▶ TEXTO DE ORIGEM
# # # #

Estimados leitores, esse que vos atormenta com estas mal traçadas linhas tem medo de algumas coisas: barata, festa de formatura, sushi de supermercado e turistas. Turistas russos em particular, mas essa é outra história.

Coisas como a CVC, pra mim, é a confirmação de que o mundo pós-industrial não deu certo. Andar por todo o canto, fazendo coisas absolutamente uniformizadas, e ainda por cima visitando Roma em três dias, com um deles livre pra compras, é prova de que a gente tá precisando de um bom asteroide e um recomeço da História.

Digo isso tudo pra explicar por que eu levei tanto tempo pra olhar pra série O Turista, na minha, na sua, na nossa Netflix. Ela já está na segunda temporada e eu não tinha chegado nem perto, e a culpa é do título. Que, por sinal, não tem nada a ver com o que acontece na história e, sinceramente, apenas serviu pra manter a mim, talvez a outros mais, longe dela.

# # # #

▶ DADOS FORNECIDOS
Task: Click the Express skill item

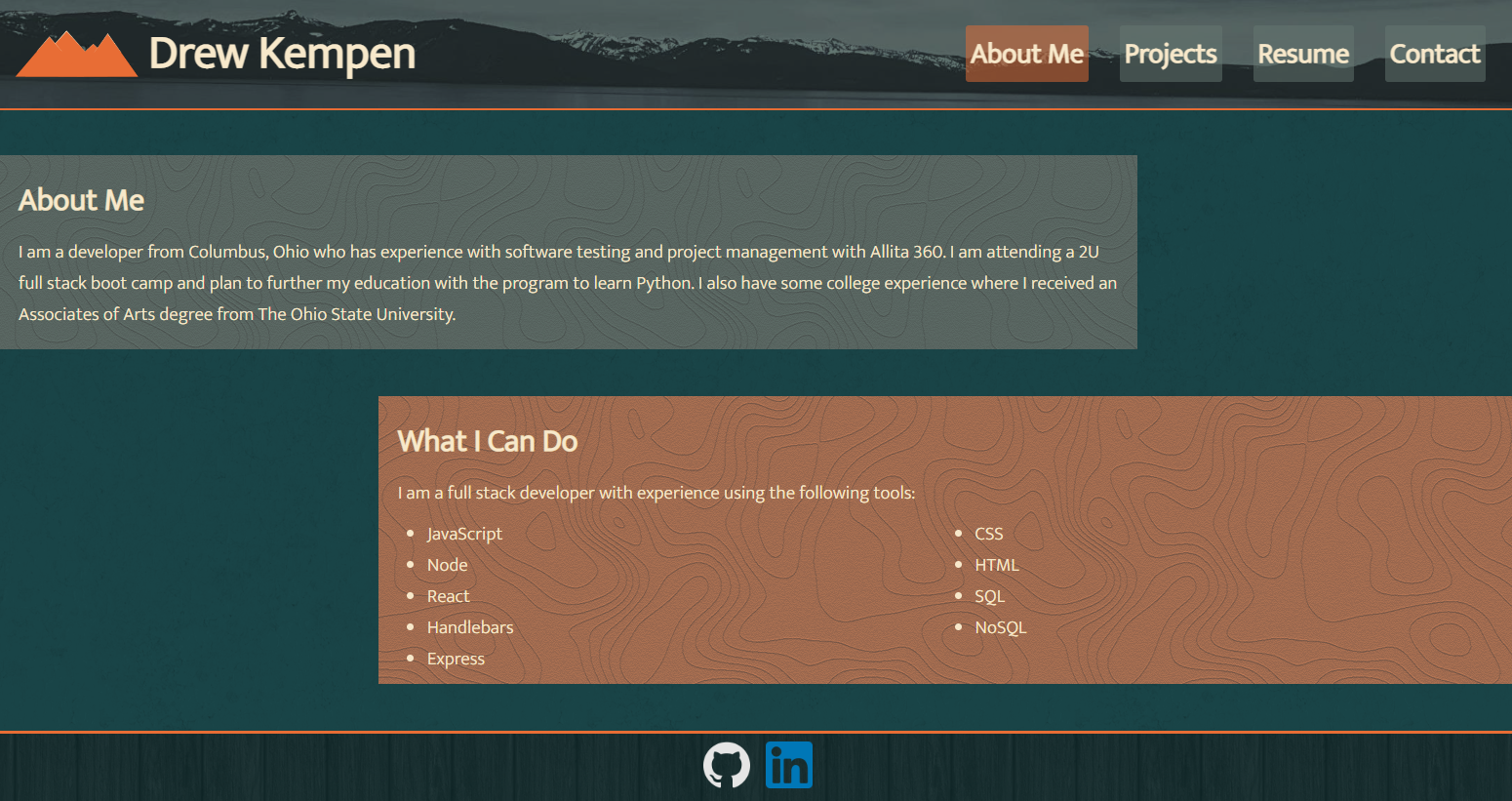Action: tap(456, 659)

# # # #

▶ REQUISITOS DO EXERCÍCIO
(1) Indique se cada afirmação concorda com o texto de origem, respondendo sim ou não e citando literalmente as palavras do texto que decidem a questão: (a) o autor afirma ter medo de barata; (b) a série O Turista já está na terceira temporada; (c) segundo o autor, o título da série corresponde ao que acontece na história.
(2) Enumere todas as coisas das quais o autor declara ter medo no texto de origem.
Baseie-se exclusivamente no texto de origem.

▶ RESULTADOS DO EXERCÍCIO
(1)
(a) Sim: "tem medo de algumas coisas: barata".
(b) Não: "Ela já está na segunda temporada".
(c) Não: "não tem nada a ver com o que acontece na história".

(2) barata; festa de formatura; sushi de supermercado; turistas